Nel pervenire a tale ricostruzione i giudici dell’appello avevano ritenuto di valorizzare il dato letterale della norma sostenendo che per sede abituale dovesse ritenersi il comune in cui ha sede l’azienda, i suoi distaccamenti o le aree individuate dagli accordi con le parti collettive che hanno sottoscritto il contratto integrativo.

Il ricorso per Cassazione

Per la cassazione della sentenza la società ha proposto ricorso, ma i giudici della Sezione Lavoro, con l’ordinanza in commento (n. 30664/2019) hanno confermato la pronuncia della corte territoriale perché coerente e immune da vizi.
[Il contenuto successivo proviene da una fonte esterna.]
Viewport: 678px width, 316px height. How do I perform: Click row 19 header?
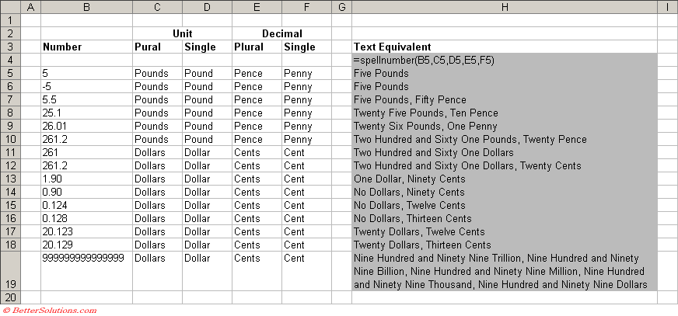[9, 271]
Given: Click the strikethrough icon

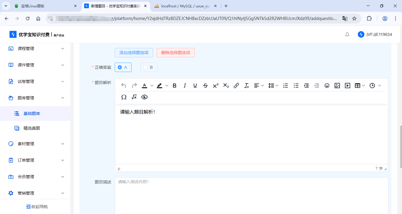Looking at the screenshot, I should coord(205,86).
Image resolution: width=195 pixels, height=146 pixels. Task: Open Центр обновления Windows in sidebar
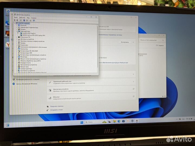click(x=27, y=84)
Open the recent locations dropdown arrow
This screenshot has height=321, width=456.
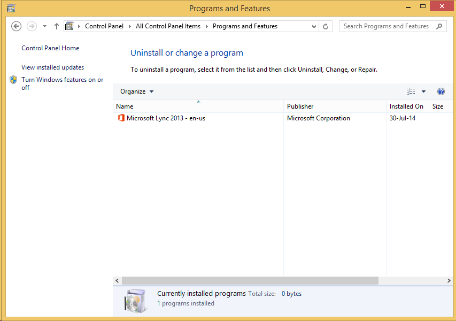click(x=44, y=26)
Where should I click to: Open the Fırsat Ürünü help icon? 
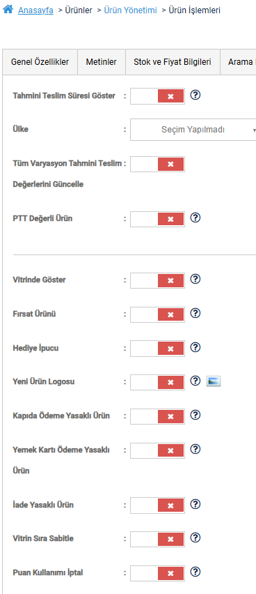(195, 313)
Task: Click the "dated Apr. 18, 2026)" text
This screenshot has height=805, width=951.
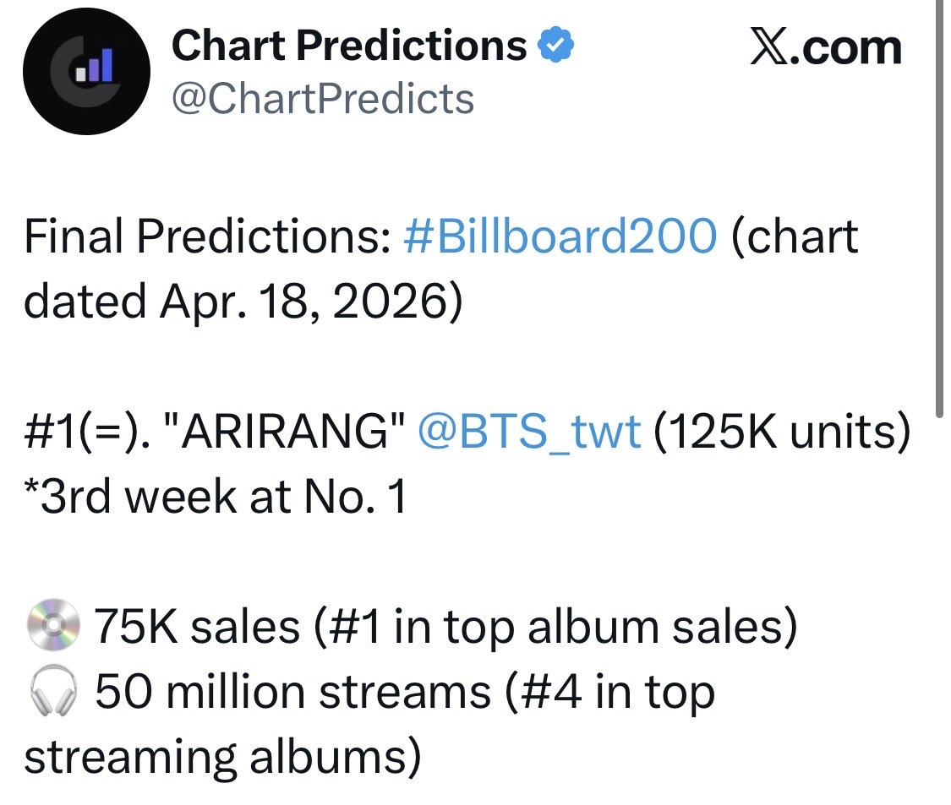Action: point(243,302)
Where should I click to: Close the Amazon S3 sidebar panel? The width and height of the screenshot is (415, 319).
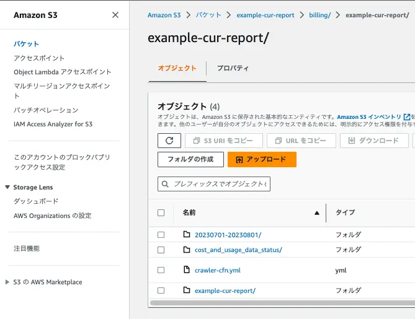point(115,15)
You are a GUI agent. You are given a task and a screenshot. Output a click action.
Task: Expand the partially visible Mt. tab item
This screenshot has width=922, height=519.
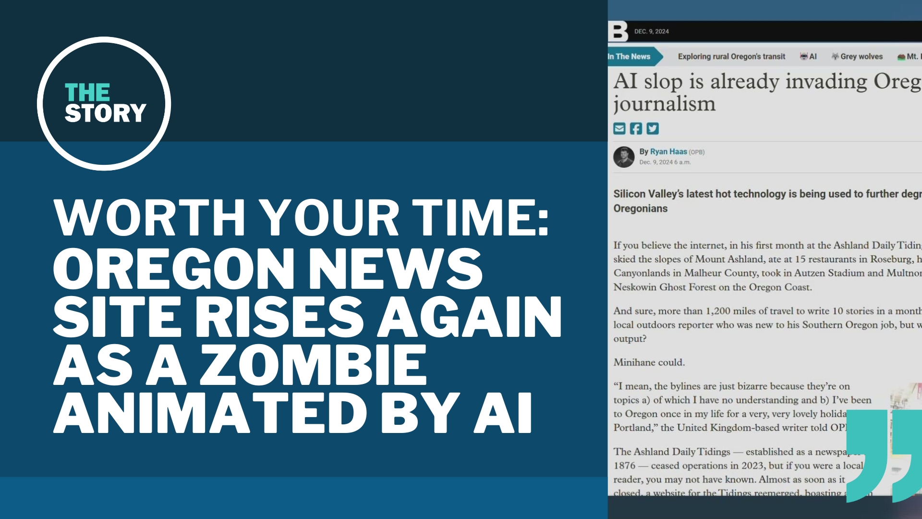pos(912,56)
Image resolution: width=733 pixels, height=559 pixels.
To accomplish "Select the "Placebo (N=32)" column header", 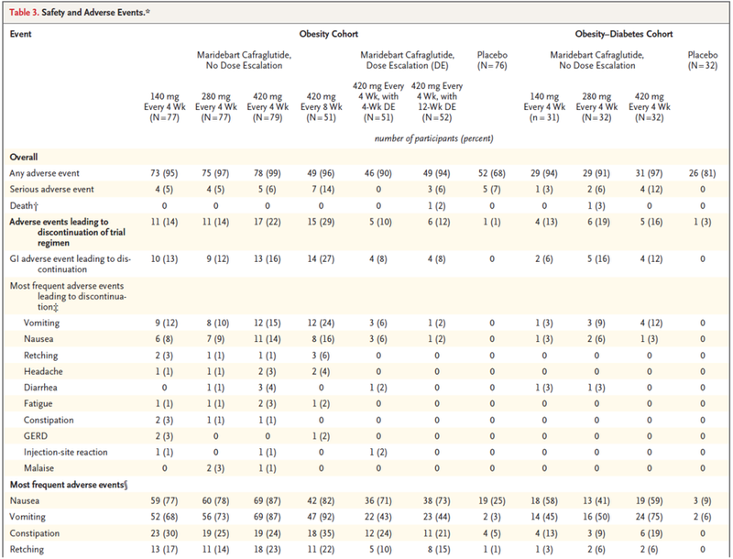I will tap(704, 60).
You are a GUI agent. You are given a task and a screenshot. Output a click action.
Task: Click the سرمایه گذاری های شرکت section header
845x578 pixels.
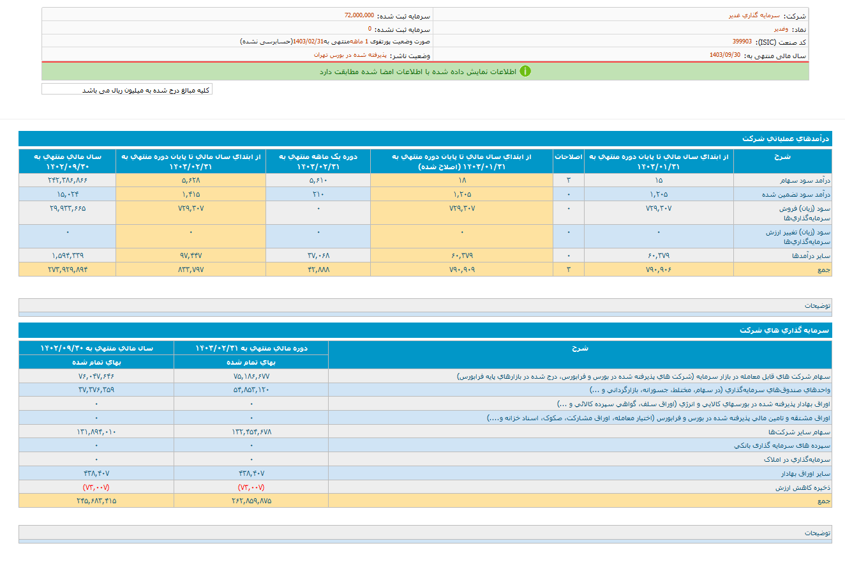coord(784,330)
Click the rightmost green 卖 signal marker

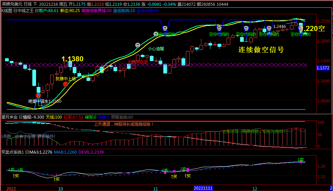[x=301, y=159]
Come è stato anche di recente chiarito (cfr. Cass. 26/07/2019 n. 20294, 28/06/2017 n. 16181), «nell’interpretazione del contratto – attività riservata al giudice di merito censurabile in sede di legittimità solo per violazione dei canoni ermeneutici o vizio di motivazione – il carattere prioritario dell’elemento letterale non va inteso in senso assoluto in quanto il richiamo contenuto nell’articolo 1362 cod.civ. alla comune intenzione delle parti impone di estendere l’indagine ai criteri logici, teleologici e sistematici laddove si registri, pur nella chiarezza del testo dell’accordo, una incoerenza con indici esterni che rivelino una diversa volontà dei contraenti. In tal caso assume valore rilevante anche il criterio logico-sistematico di cui all’articolo 1363 cod.civ., che impone di desumere la volontà manifestata dai contraenti da un esame complessivo delle diverse clausole aventi attinenza alla materia in contesa, tenendosi conto, se del caso, anche del comportamento successivo delle parti».

La decisione

Ebbene nel caso in esame la Corte di merito si era preoccupata proprio di procedere a una interpretazione complessiva delle clausole contrattuali e aveva ritenuto che la disciplina regionale, dettata dall’articolo 21 comma 4, avesse derogato in melius a quella nazionale prevista dall’articolo 100 del c.c.n.l.. Aveva poi sottolineato che l’indennità chiesta era connessa alla temporanea assegnazione a sede diversa da quella assegnata e che l’avvicinamento alla residenza non poteva escludere l’erogazione del compenso come previsto dalla norma nazionale atteso che proprio questo era il contenuto migliorativo della modifica prevista dalla disciplina collettiva regionale.

Tale ricostruzione della volontà delle parti collettive è stata ritenuta dai giudici della Suprema Corte, coerente perché rispettosa dell’intenzione delle parti di apprestare un trattamento di miglior favore ai lavoratori.